Quando ebbe il tempo di riprendere fiato, si trovò in quella che sembrava essere una grande caverna, circondata da tutti i lati da goblin brutti e truci.
“E ora”, disse il re dei folletti, seduto al centro della stanza su un seggio rialzato – il suo amico del sagrato – “mostra all’uomo della miseria e della tristezza alcune delle immagini dei nostri grandi magazzini”.
Mentre il folletto diceva queste parole, una nuvola si allontanò gradualmente e rivelò un appartamento piccolo e scarsamente arredato, ma ordinato.
I bambini erano riuniti intorno a un fuoco acceso, aggrappati alla veste della madre o a giocare intorno alla sua sedia. Sul tavolo era stato preparato un pasto frugale e vicino al fuoco era stata sistemata una sedia con i braccioli. Ben presto entrò il padre e i bambini gli corsero incontro.
Quando si sedette a tavola, la madre si sedette al suo fianco e tutto sembrava felice e confortevole.
“Cosa ne pensi di questo?”, disse il folletto. Gabriel mormorò che era molto bello.
Mostragliene un po’ di più”, disse il goblin.
Molte volte la nuvola andò e venne, e molte lezioni insegnò a Gabriel Grubb. Vide che gli uomini che lavoravano duramente e si guadagnavano il loro misero pane erano allegri e felici.
E giunse alla conclusione che, dopo tutto, era un mondo molto rispettabile. Non appena se ne rese conto, la nuvola che si chiudeva sull’ultima immagine sembrò posarsi sui suoi sensi e cullarlo nel riposo.

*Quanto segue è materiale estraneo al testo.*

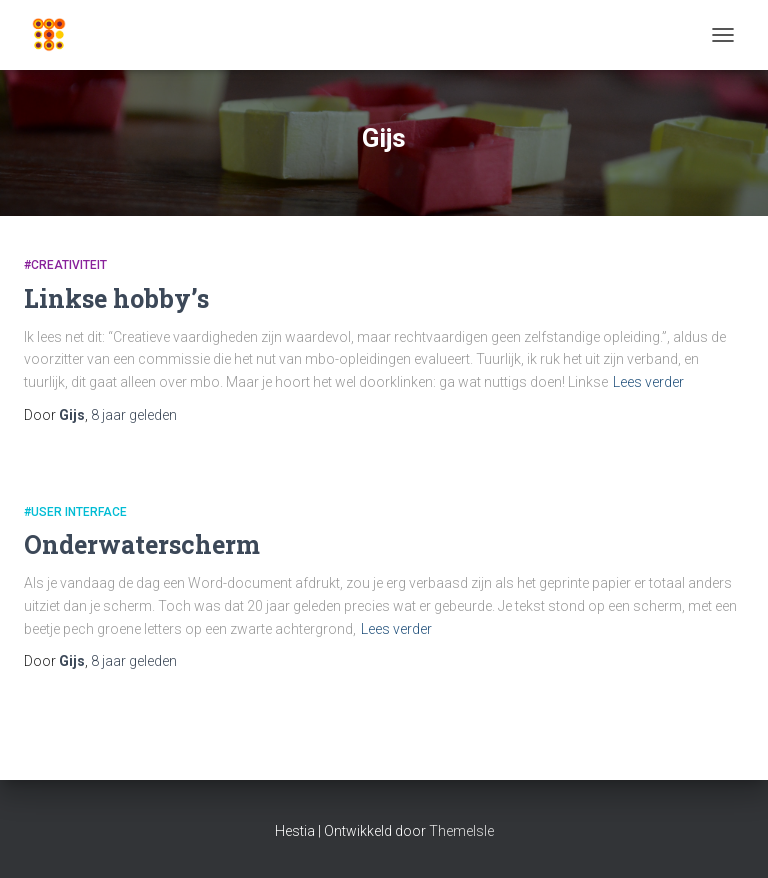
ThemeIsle (461, 831)
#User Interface (75, 512)
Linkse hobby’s (116, 298)
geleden (134, 415)
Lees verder (648, 382)
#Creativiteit (65, 265)
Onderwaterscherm (142, 544)
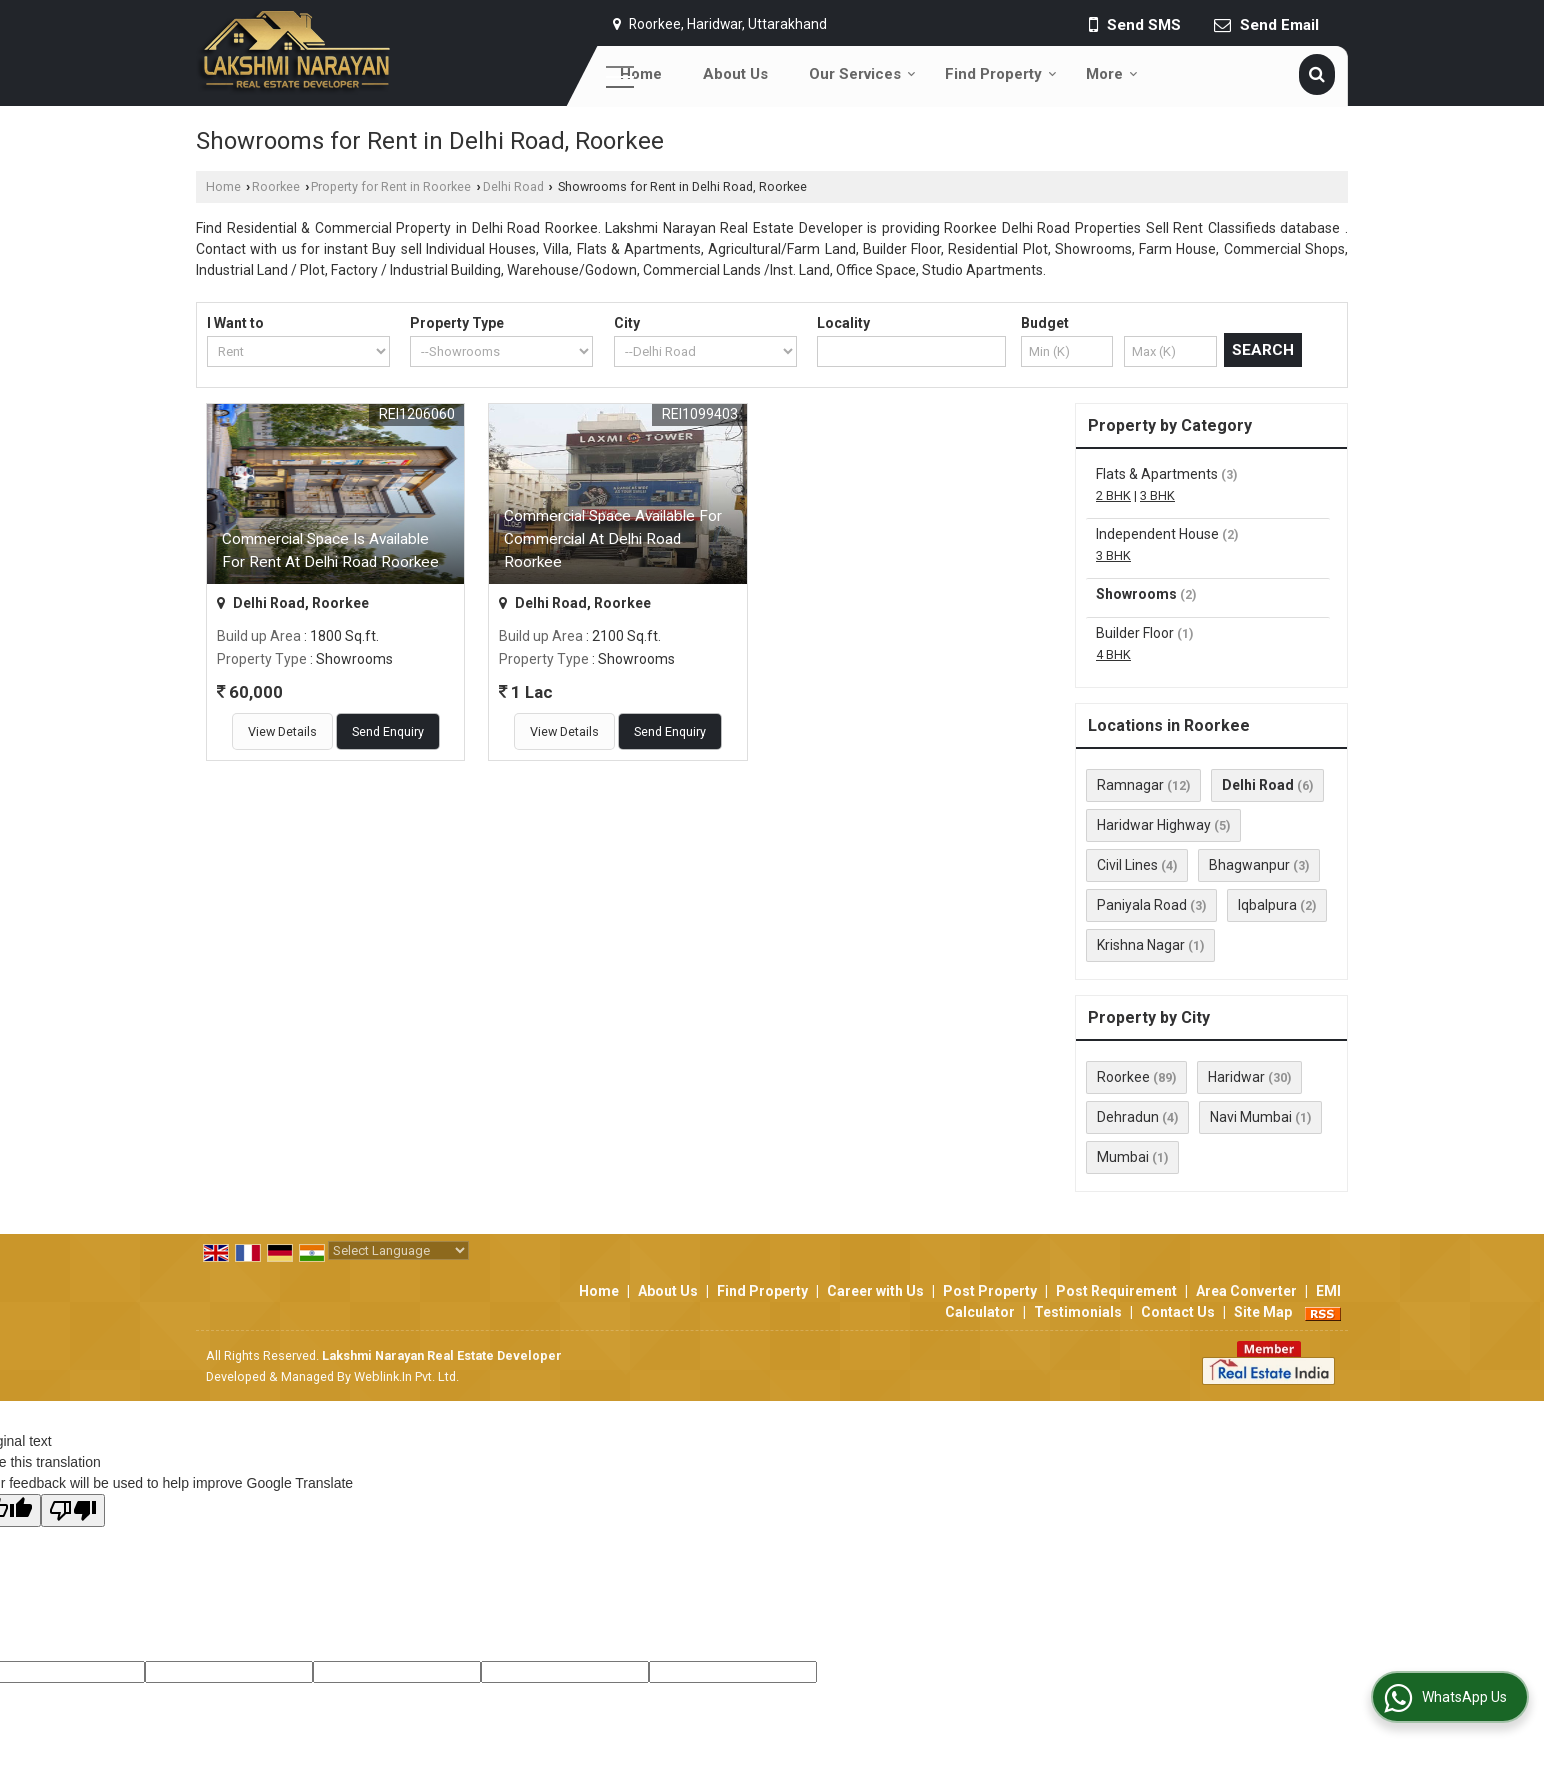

Uno dopo l’altro i goblin svanirono dalla sua vista e, quando l’ultimo scomparve, si addormentò.
Quando si svegliò era già giorno e si ritrovò sdraiato sulla piatta lapide, con la bottiglia di vimini vuota vicino al suo fianco.
Si alzò in piedi come poté e, spazzolando via la brina dal cappotto, volse il viso verso la città.
Ma era un uomo cambiato, aveva imparato lezioni di gentilezza e di bontà dalle sue strane avventure nella caverna dei goblin.